#### DATA TO PROCESS ####

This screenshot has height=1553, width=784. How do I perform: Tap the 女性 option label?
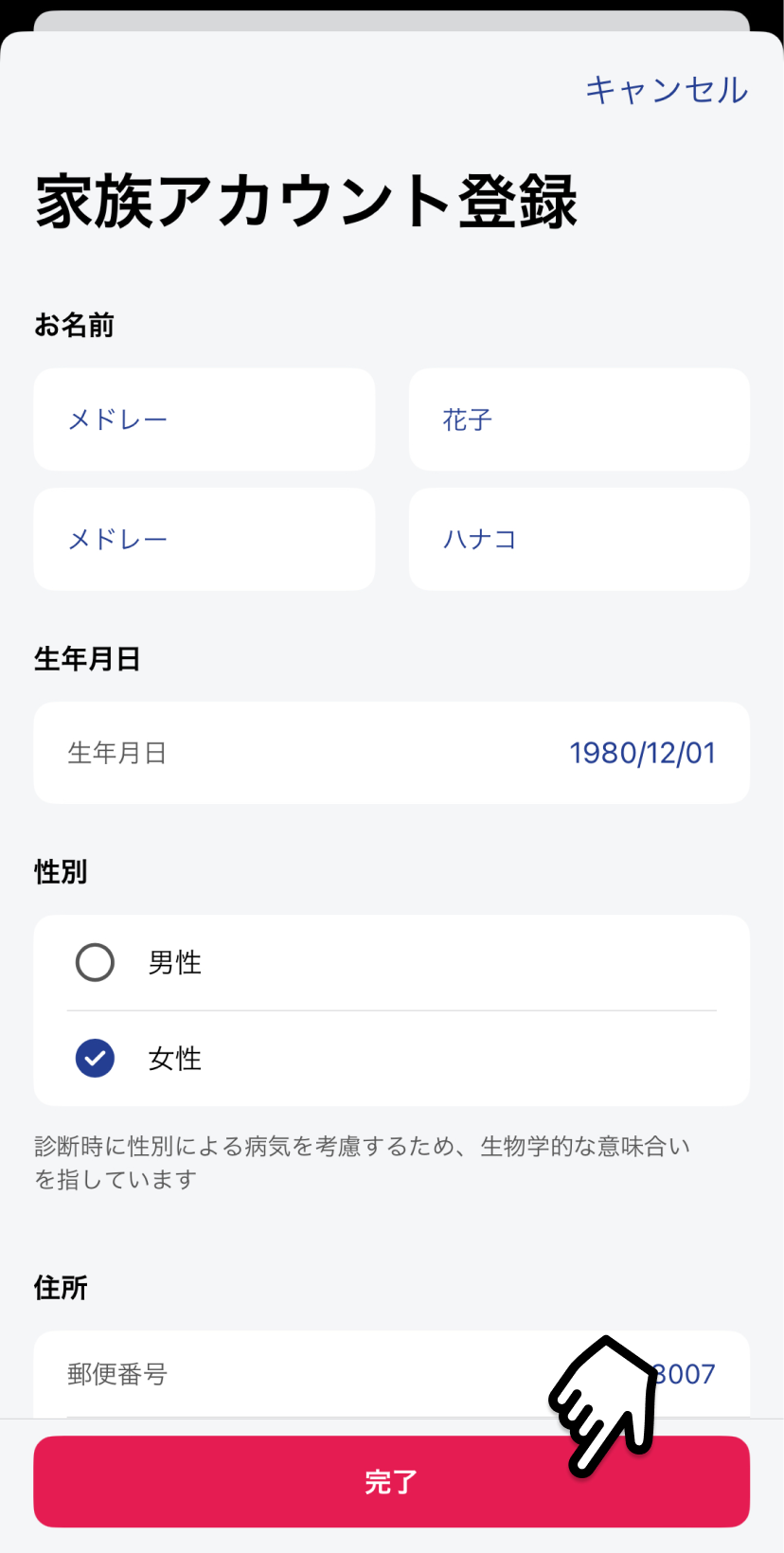coord(175,1059)
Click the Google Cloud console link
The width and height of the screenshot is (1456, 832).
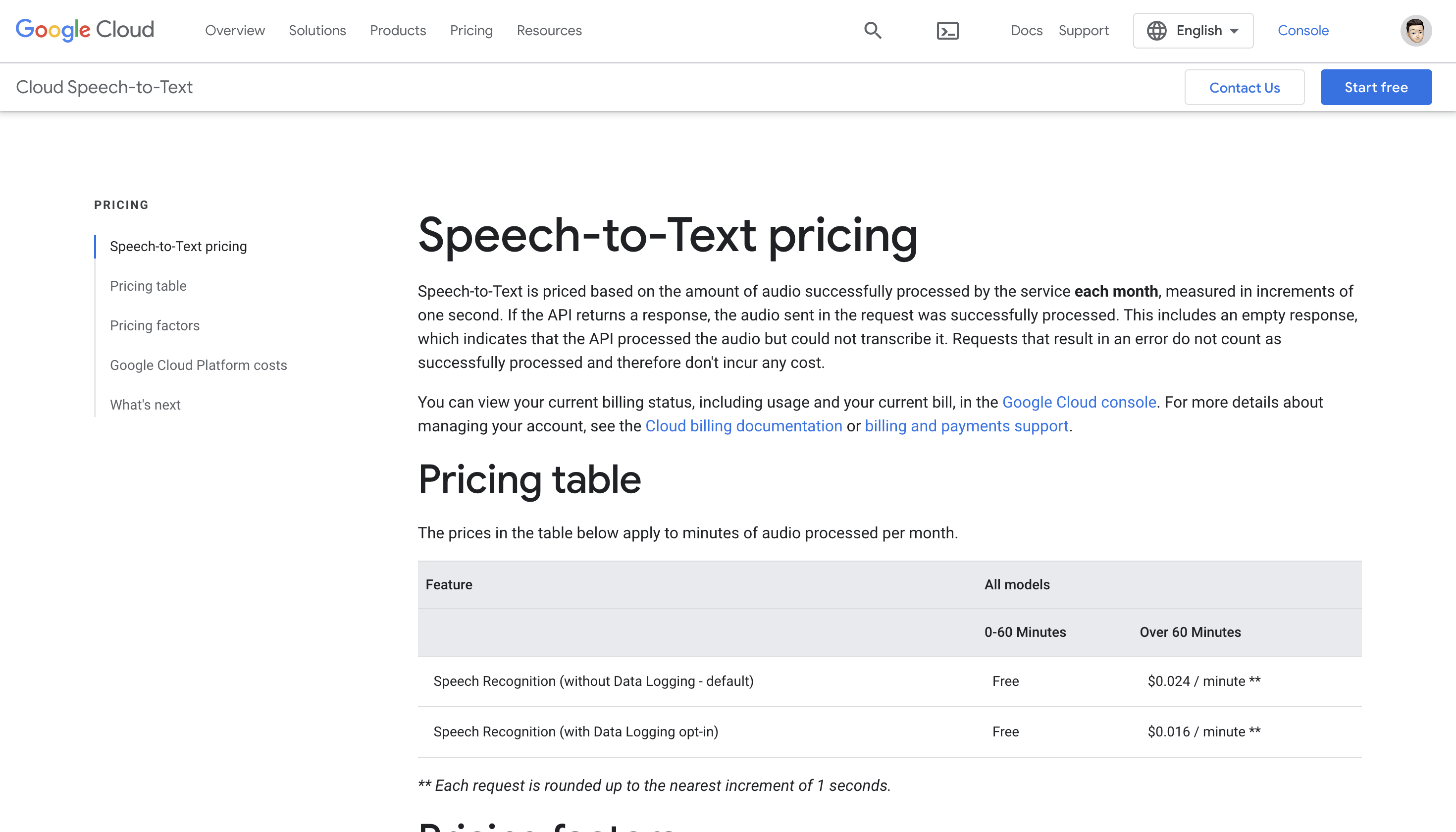pos(1080,402)
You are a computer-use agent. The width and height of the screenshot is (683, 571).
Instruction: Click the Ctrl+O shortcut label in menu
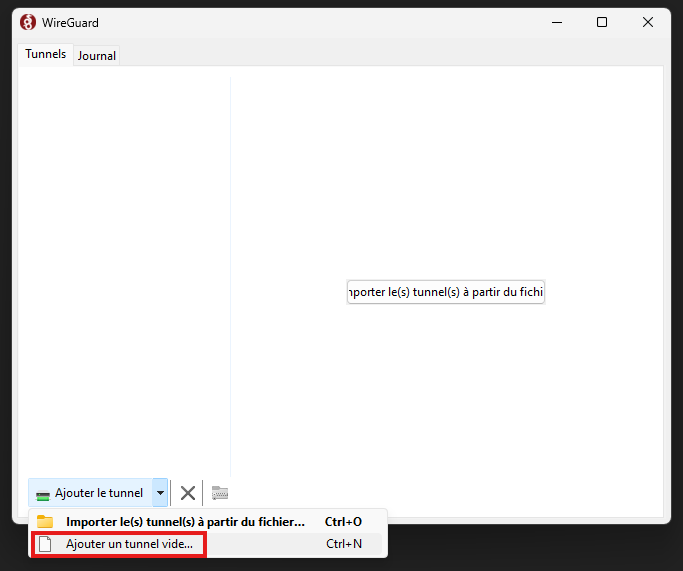(x=343, y=521)
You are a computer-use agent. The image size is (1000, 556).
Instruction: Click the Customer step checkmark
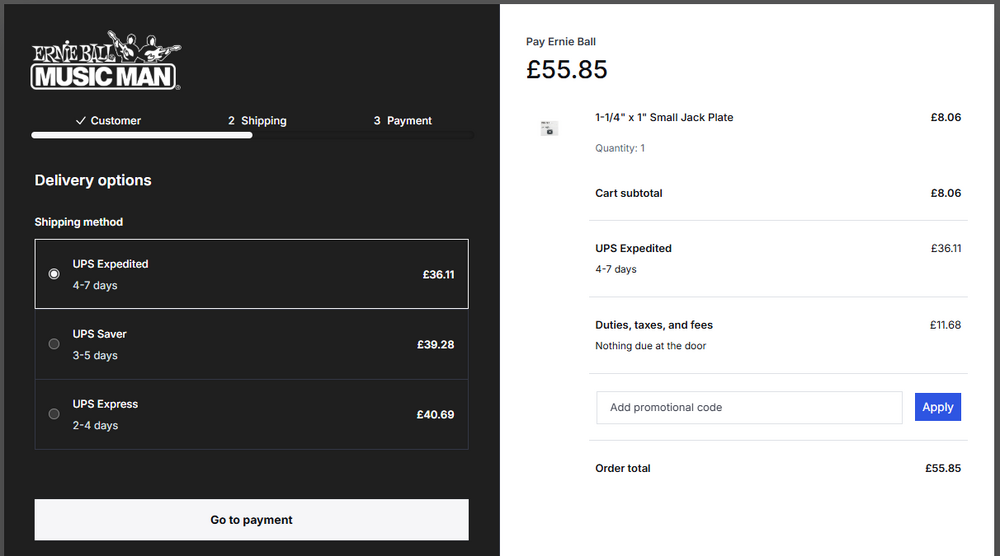81,121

####

PROBLEM STATEMENT: Your answer should hold every record above, printed exactly and free of pictures.

RESPONSE FOR THIS EXERCISE:
This screenshot has height=1553, width=784. How do I perform: Tap the 女性 option label?
coord(175,1059)
Click the Google Cloud console link
The width and height of the screenshot is (1456, 832).
pos(1080,402)
You are a computer-use agent. The width and height of the screenshot is (683, 571).
Instruction: Click the Ctrl+O shortcut label in menu
(x=343, y=521)
You are a computer-use agent. The image size is (1000, 556).
Instruction: Click the Customer step checkmark
81,121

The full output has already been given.